Heartland | |
Director: | Richard Pearce |
Producer: | Beth Ferris Michael Hausman |
Starring: | Conchata Ferrell Rip Torn Lilia Skala Barry Primus Megan Folsom |
Music: | Charles Gross |
Cinematography: | Fred Murphy |
Editing: | Bill Yahraus |
Studio: | Filmhaus The National Endowment for the Humanities Wilderness Women |
Distributor: | Levitt-Pickman |
Runtime: | 96 minutes |
Country: | United States |
Language: | English |
Gross: | $1.4 million[1] |
Heartland is a 1979 American film, directed by Richard Pearce,[2] starring Rip Torn and Conchata Ferrell.[3] The film is a stark depiction of early homestead life in the American West. It is based on a memoir by Elinore Pruitt Stewart, titled Letters of a Woman Homesteader (1914).[4]
In 1910 Wyoming, Elinor, a widow, and her seven-year old daughter Jerrine travel by train to a remote Montana ranch where Elinor has a job working as a housekeeper for Clyde Stewart, a reserved Scottish rancher.[5] [6] The ranch is a lonely place and the only other woman nearby is an elderly German widow, Mrs. Landauer.
After seeing the beauty of the Montana countryside, Elinor becomes determined to file a claim; however, she can not afford to build a house on her new land. Clyde agrees to build her a house if she marries him. The new family faces hardship during the winter when they run low on money and hay for the animals. Elinor becomes pregnant and gives birth to a baby boy. However, he dies of a fever several weeks later. By the end of the winter, Clyde has lost half of his herd. Elinor refuses to give up and they decide to stay and rebuild the herd.

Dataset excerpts
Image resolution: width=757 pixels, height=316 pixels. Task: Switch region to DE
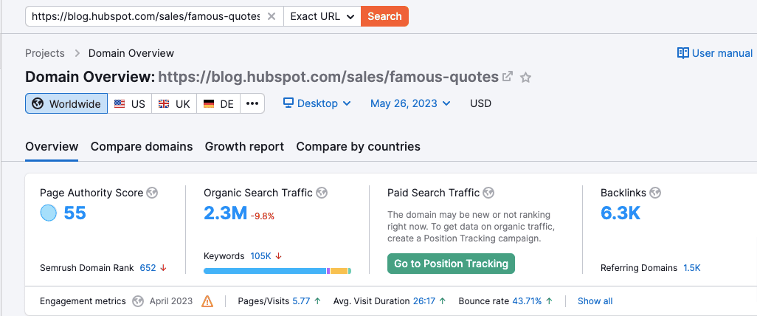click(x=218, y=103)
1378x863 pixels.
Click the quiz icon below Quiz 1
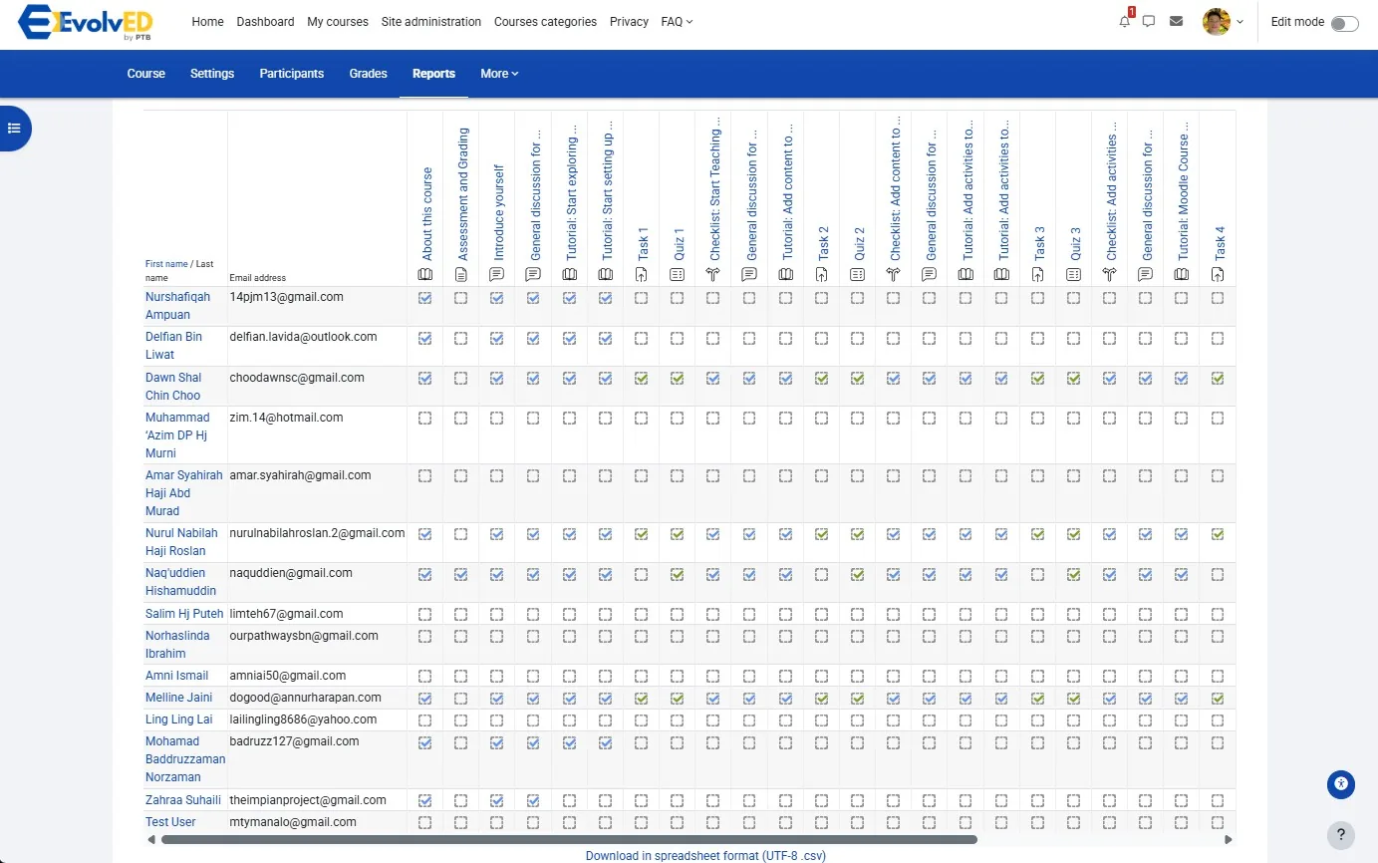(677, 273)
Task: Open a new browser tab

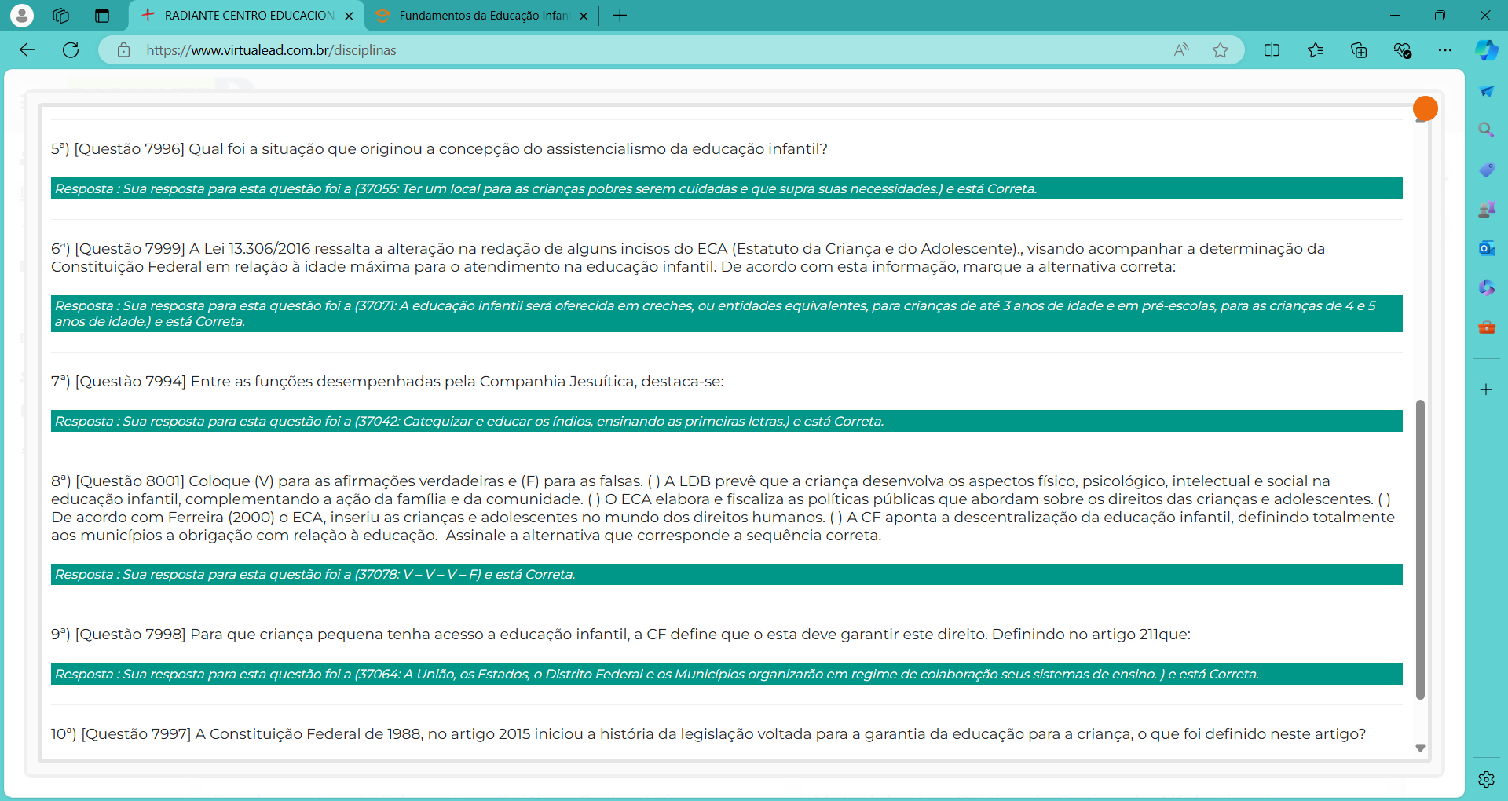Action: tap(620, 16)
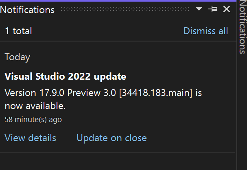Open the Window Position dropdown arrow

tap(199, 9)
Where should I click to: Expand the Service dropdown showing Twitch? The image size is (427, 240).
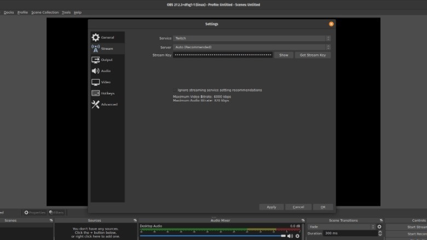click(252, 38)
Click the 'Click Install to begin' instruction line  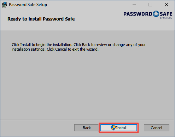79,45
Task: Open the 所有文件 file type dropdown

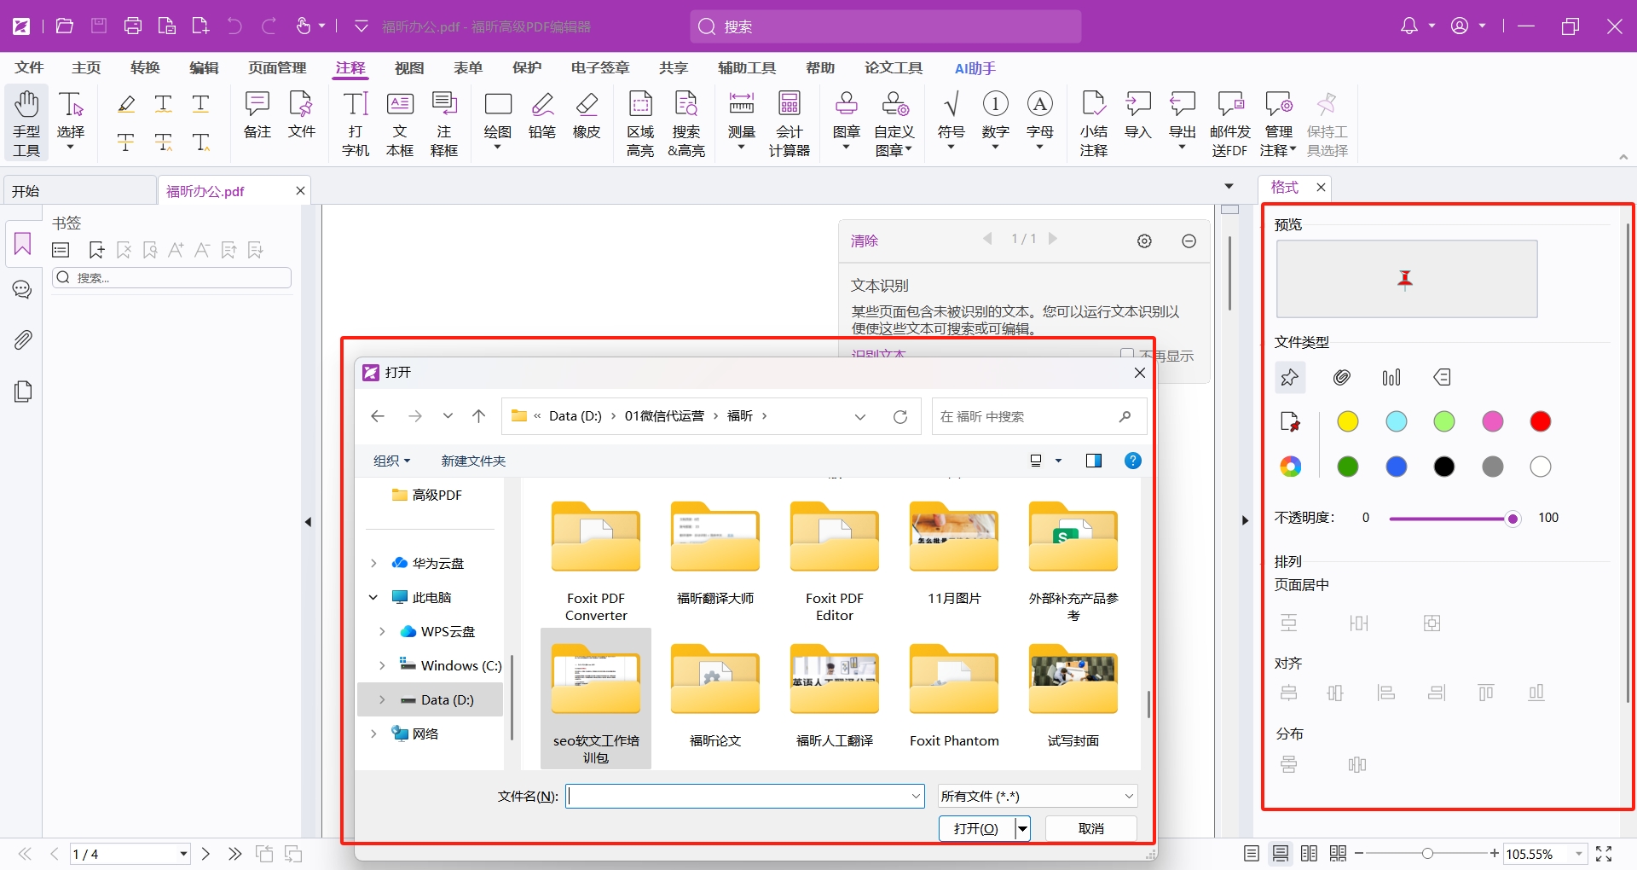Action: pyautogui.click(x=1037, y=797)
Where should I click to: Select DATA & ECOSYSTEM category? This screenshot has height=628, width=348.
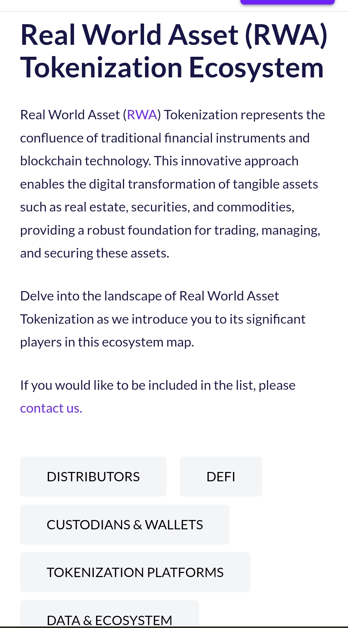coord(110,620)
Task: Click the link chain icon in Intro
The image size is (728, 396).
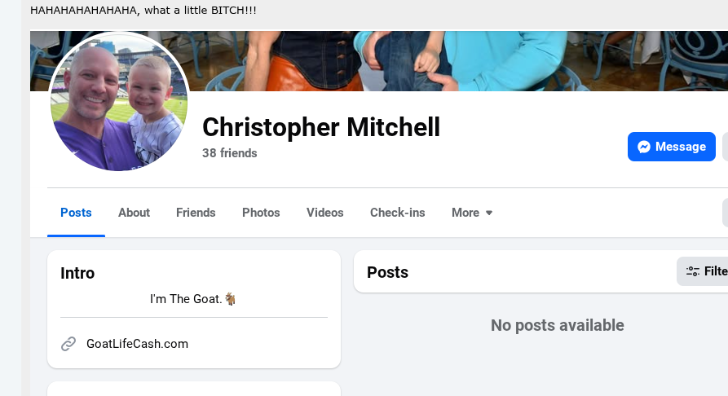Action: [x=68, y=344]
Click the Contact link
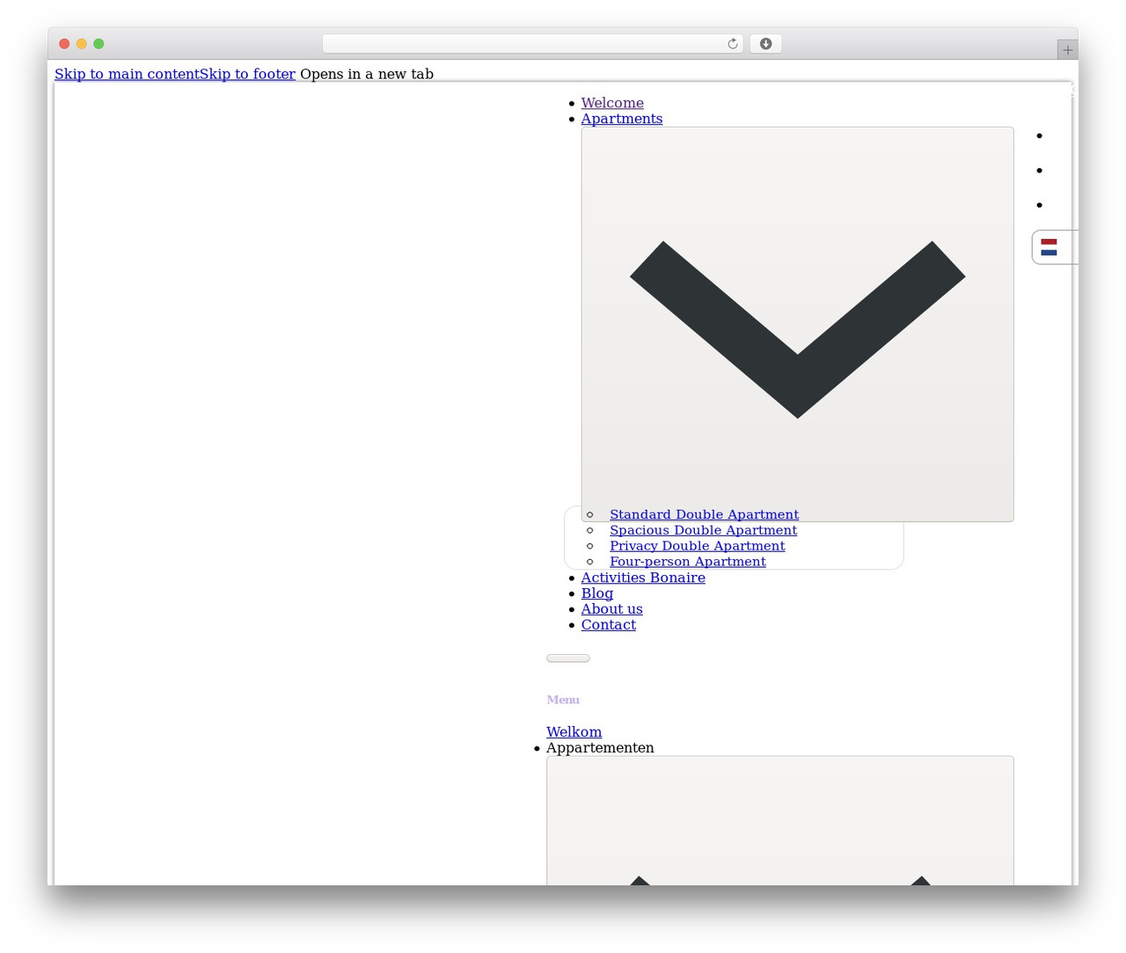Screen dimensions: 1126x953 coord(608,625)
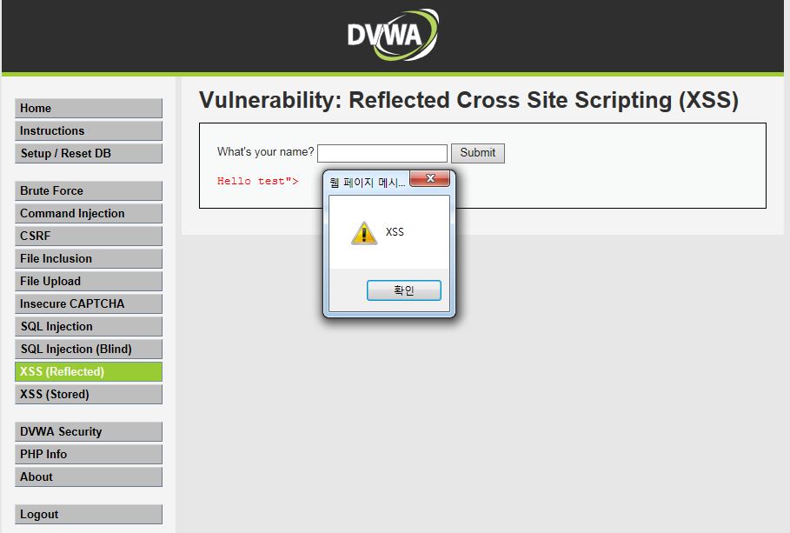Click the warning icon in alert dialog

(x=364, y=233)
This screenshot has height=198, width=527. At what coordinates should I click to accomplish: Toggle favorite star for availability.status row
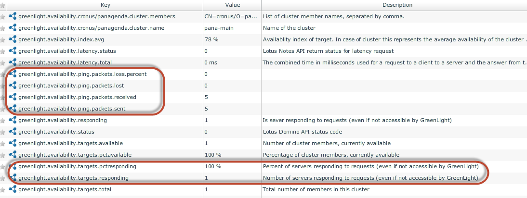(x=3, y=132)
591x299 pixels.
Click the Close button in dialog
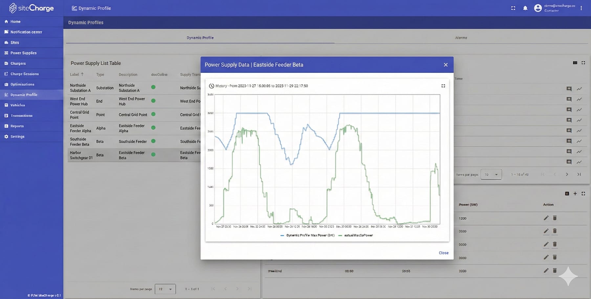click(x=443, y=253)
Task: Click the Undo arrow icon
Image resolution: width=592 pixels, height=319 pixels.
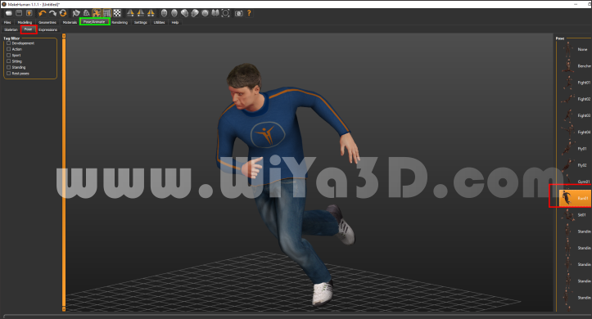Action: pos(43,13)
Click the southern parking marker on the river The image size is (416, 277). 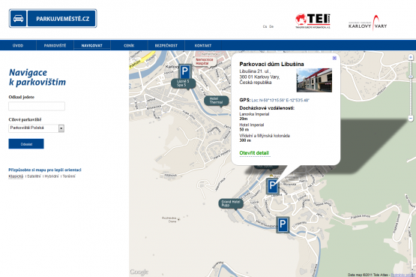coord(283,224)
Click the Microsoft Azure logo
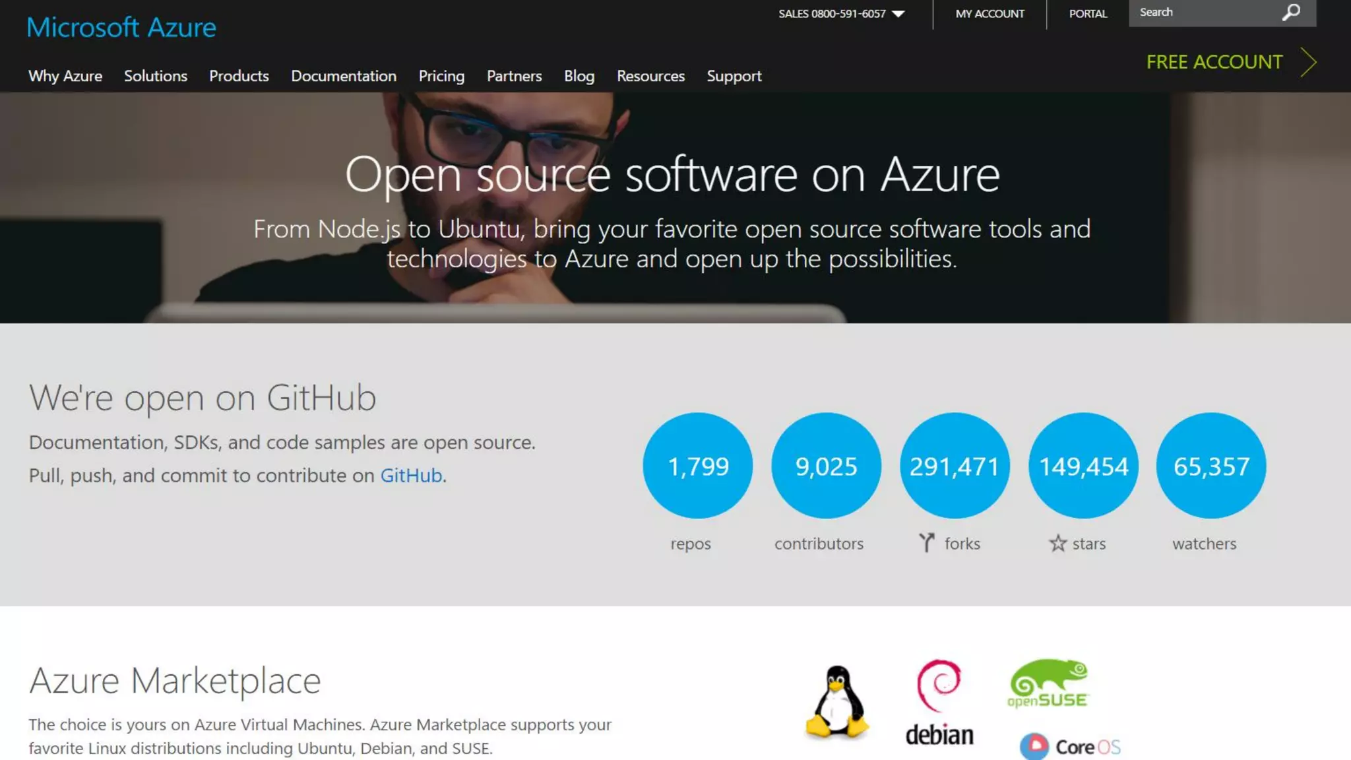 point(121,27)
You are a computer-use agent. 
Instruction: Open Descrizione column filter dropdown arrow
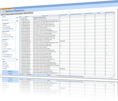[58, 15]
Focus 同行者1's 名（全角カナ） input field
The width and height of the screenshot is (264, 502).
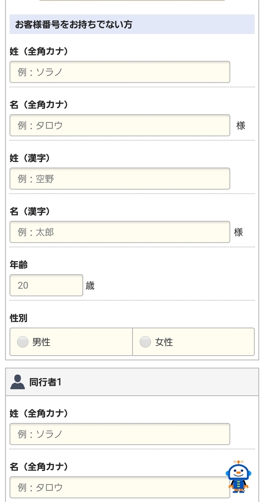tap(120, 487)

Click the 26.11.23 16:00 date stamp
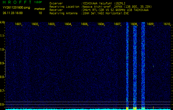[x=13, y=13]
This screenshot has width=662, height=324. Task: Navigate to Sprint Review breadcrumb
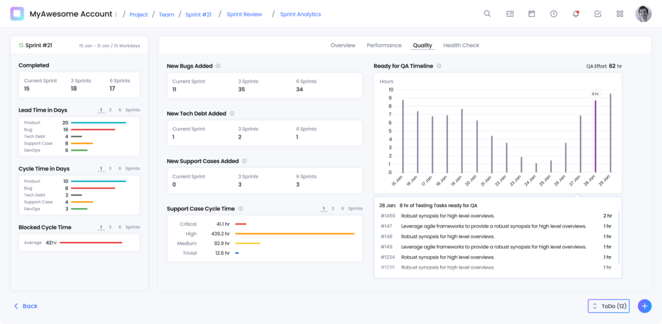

§ YOUR INSTRUCTIONS
Continue the article on the 1979 film Heartland from its last sentence.

§ RESPONSE AREA
Set in southwestern Wyoming, where Stewart homesteaded, the movie was filmed in central Montana.[7]
The soundtrack features New Orleans clarinetist George Lewis playing the hymn "What a Friend We Have in Jesus."[8]
In 1980, the film was featured as a "Buried Treasure" (a film that received little attention during its initial run)[9] by film critics Roger Ebert and Gene Siskel on an episode of the TV show, Sneak Previews, (the latter rated the film as one of the best films of 1981).[10]
In 1980, the film shared the Golden Bear award for Best Film at the 30th Berlin International Film Festival,[11] and one year later on the Top Ten Films from National Board of Review alongside cinematic heavyweights like Academy Award for Best Picture winner Chariots of Fire and the Steven Spielberg blockbuster Indiana Jones and the Raiders of the Lost Ark.